Meanwhile, China’s relationship with Russia stayed mostly the same. It didn’t see Moscow as a threat, but neither did it see it as an economic savior. China’s stance on the Ukraine war could be described as rigorously neutral; rather than siding with Russia after the invasion, it abstained from the United Nations vote to denounce it. China sold weapons to Russia but never deployed troops.
It’s possible that this status quo could change. For China, even the prospect of reconciliation between the U.S. and Russia is a nightmare. A two-pronged threat from Russia and the U.S. would put China in an untenable position, and because the extent of the possible reconciliation is unknown, China has to act fast. Thus followed the Chinese initiative to form an Asian security and economic bloc.
Japan and South Korea are military allies of the U.S., and both sides want to maintain the arrangement. China cannot join a bloc with Japan and South Korea without abandoning its military posture – including dropping its bluff to invade Taiwan. But with a possible U.S.-Russia entente, China’s future becomes uncertain, and being in a security relationship with two of the United States’ closest allies may make China much safer than without. And this is to say nothing of the economic opportunities that would be available to China from its new partners.

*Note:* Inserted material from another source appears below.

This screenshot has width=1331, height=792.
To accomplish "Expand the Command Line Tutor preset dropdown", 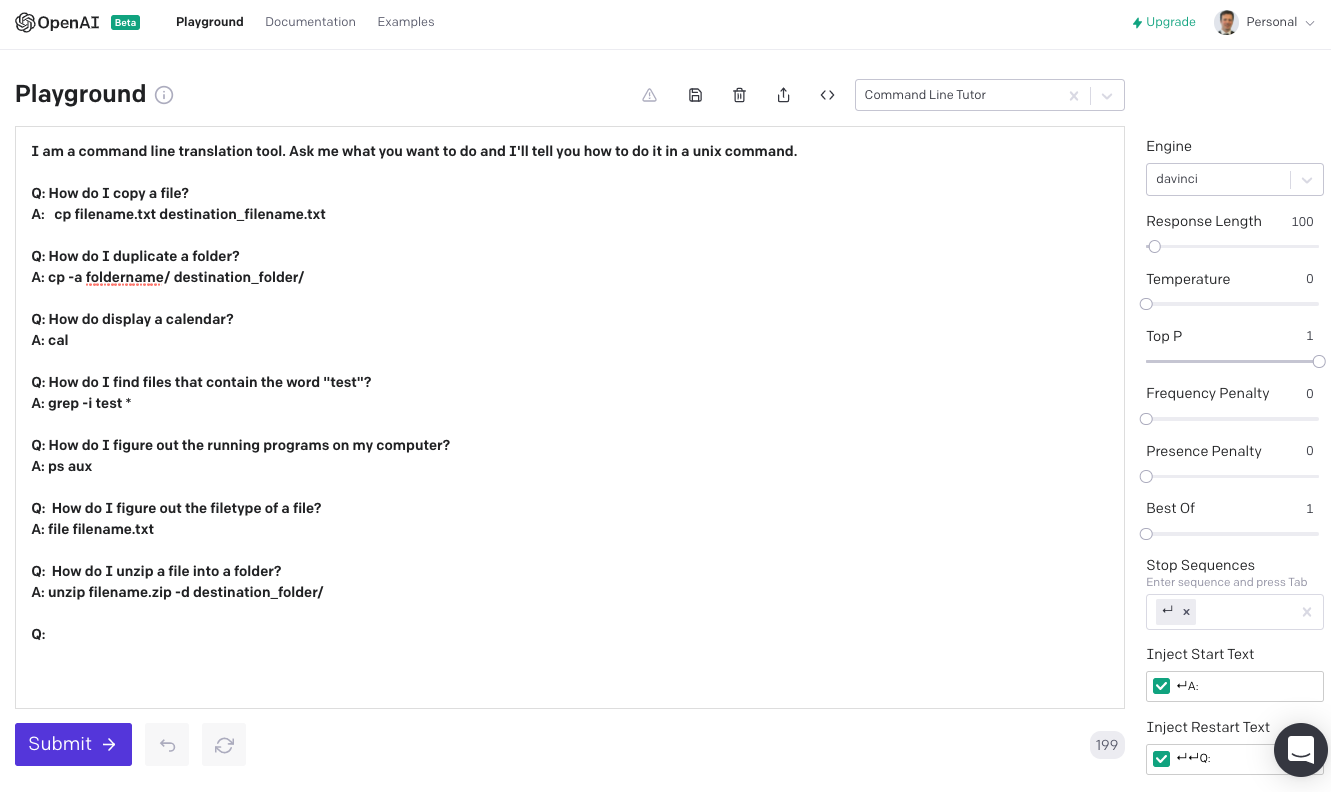I will 1107,96.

I have consistently written that, despite its gigantic military, China is not much of a military threat to the U.S. (So far, I’ve been right.) And a formal Asian grouping might soften the U.S. position on China. So unless South Korea and Japan want to fully break with the U.S. and become completely dependent on China for their defense, the U.S. has nothing to lose. In a best-case scenario, Japan and South Korea could have a moderating effect on China, since challenging the U.S. would put both countries at risk.
Tellingly, Chinese Premier Li Qiang, who had not met with U.S. business leaders for two years, met with a delegation led by U.S. Senator Steve Daines that included the heads of Boeing, Qualcomm, Pfizer and Cargill. He did not meet with corporate heads of any other countries. A close Trump ally, Daines is on the Senate Foreign Relations Committee and has done extensive business in China. The meeting might have been driven by China’s fears over U.S. tariffs, or it might be a sign that Japan and South Korea are less motivated by forging a local arrangement and more by moving into a different relationship with the United States.
To be sure, nothing could come from the meeting in Tokyo. There is tension between the U.S. and its Asian allies: Japan has resisted U.S. demands to increase military spending, and South Korea resents being designated a “sensitive nation” – that is, a nation engaged in nuclear weapons development. And diplomatic actions are just gestures. Still, even gestures can have significant meanings. In this case, they suggest China has been forced to reconsider its geopolitical imperatives and move closer to the U.S. Either way, it’s further evidence that in an unanchored world, countries are searching for an anchor.